*Passage provided:*
================

Anonymous Monk has asked for the wisdom of the Perl Monks concerning the following question:

Please advise how I could find specific info on my HTML(htm and html extensions). I need the info that is located between the Title tags:
<TITLE>TITLE OF MY HTML PAGE</TITLE>
The output should print the name of the html file and the Title info like this:
mainpage.html TITLE OF MY HTML PAGE secondpage.html Another Title in an HTML Pa +ge
Here is my attempt at it and was hoping someone could help get this working correctly.
use File::Find; sub wanted { if( -f $_ = '*.htm* ) { open ( F, $_ ) or die; while( defined( $line = <F> ) ) { if( $line =~ /<TITLE>(\w+)</TITLE>/i) { print "FILE = $_ and TITLE = $1\n"; } elsif( $line =~ /<title>(.*$)<title>/i) { print "FILE = $_ and TITLE = $1\n"; } } close F; } } find( \&wanted, "." );

Replies are listed 'Best First'.
Re: Finding data
by Chady (Priest) on Feb 28, 2002 at 17:46 UTC

    try HTML::TokeParser:

    here's and example:

    require HTML::TokeParser; my $obj = HTML::TokeParser->new($File); my $token = $obj->get_tag("title"); my $title_text = $token->get_text("/title");

    He who asks will be a fool for five minutes, but he who doesn't ask will remain a fool for life.

    Chady | http://chady.net/
Re: Finding data
by dragonchild (Archbishop) on Feb 28, 2002 at 17:46 UTC
    Heh. Your regex's are the problem.

    First off, you should be use some sort of HTML parser. What if my HTML file is of the form:

    <TITLE> Blahblah </title>
    You'd never find "Blahblah".

    Secondly, the fix you're looking for is

    if ($line =~ /<TITLE(\w+)<\/TITLE>/i) ---- if ($line =~ m#<TITLE>(\w+)</TITLE>#i)
    Note the backslash in front of the slash for the first one and the different regex delimiters for the second.

    I have no idea what you're trying to do in your second regex. Why are you looking for the end of line with '$' before your line is done?

    Also, use indentation. Your code should look something like:

    use File::Find; sub wanted { if( -f $_ = '*.htm* ) { open ( F, $_ ) or die $/, $/; while( defined( $line = <F> ) ) { if($line =~ /<TITLE>(\w+)</TITLE>/i) { print "FILE = $_ and TITLE = $1\n"; } elsif( $line =~ /<title>(.*$)<title>/i) { print "FILE = $_ and TITLE = $1\n"; } } close F; } } find( \&wanted, "." );
    See how much easier that is to read?

    ------
    We are the carpenters and bricklayers of the Information Age.

    Don't go borrowing trouble. For programmers, this means Worry only about what you need to implement.

      I am still lost on why this isnt working. Please advise more.
Re: Finding data
by strat (Canon) on Feb 28, 2002 at 17:49 UTC
    sub wanted { if ( /\.html?$/ ){ # if .htm or .html local $/; # throw away stdin-separator unless( open (HTML, $File::Find::name) ){ warn "Error couldn't read $File::Find::name: $!\n"; } # unless else { my $line = <HTML>; # slurp whole file close (HTML); my ($title) = m|<TITLE>(.*?)</TITLE>|is; # do with $title whatever you want... } # else } # if .html? } # wanted ...
    I haven't tested this code, but hope that it will work.
    /<TITLE>\w+</TITLE>/ will give a syntax error, because of / as separat +or and </T not escaped<BR> and \w+ will never match a space...

    Best regards,
    perl -le "s==*F=e=>y~\*martinF~stronat~=>s~[^\w]~~g=>chop,print"

================

[Rows of pointing data]

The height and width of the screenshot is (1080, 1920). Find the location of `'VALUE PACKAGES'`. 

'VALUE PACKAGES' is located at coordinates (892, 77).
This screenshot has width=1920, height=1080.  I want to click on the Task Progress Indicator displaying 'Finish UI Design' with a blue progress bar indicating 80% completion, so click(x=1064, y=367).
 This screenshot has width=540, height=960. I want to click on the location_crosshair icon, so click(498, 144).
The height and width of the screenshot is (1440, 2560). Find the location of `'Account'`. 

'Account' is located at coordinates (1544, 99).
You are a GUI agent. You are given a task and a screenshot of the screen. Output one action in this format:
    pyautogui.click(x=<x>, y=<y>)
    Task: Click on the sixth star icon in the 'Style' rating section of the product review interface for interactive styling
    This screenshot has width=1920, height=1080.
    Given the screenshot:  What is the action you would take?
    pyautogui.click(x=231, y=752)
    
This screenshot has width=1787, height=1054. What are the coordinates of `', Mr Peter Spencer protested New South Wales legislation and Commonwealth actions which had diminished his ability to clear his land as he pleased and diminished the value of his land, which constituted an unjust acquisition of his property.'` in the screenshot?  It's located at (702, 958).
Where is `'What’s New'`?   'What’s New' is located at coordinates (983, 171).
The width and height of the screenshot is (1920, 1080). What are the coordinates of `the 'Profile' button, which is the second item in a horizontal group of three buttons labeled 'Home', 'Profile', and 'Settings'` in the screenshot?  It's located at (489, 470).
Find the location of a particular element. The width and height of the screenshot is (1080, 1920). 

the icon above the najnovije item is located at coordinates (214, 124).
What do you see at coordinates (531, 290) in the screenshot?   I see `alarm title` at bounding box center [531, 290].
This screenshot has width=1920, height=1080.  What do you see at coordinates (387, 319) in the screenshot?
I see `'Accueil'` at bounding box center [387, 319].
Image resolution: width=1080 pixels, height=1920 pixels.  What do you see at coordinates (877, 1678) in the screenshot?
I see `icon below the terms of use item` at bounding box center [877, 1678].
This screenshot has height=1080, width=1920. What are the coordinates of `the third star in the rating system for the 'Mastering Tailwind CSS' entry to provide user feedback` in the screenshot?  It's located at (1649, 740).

================

*Directions:* In the forum thread, which module does Chady recommend for pulling out the title? The lines above are separate material, apart from the forum thread.

*Right answer:* HTML::TokeParser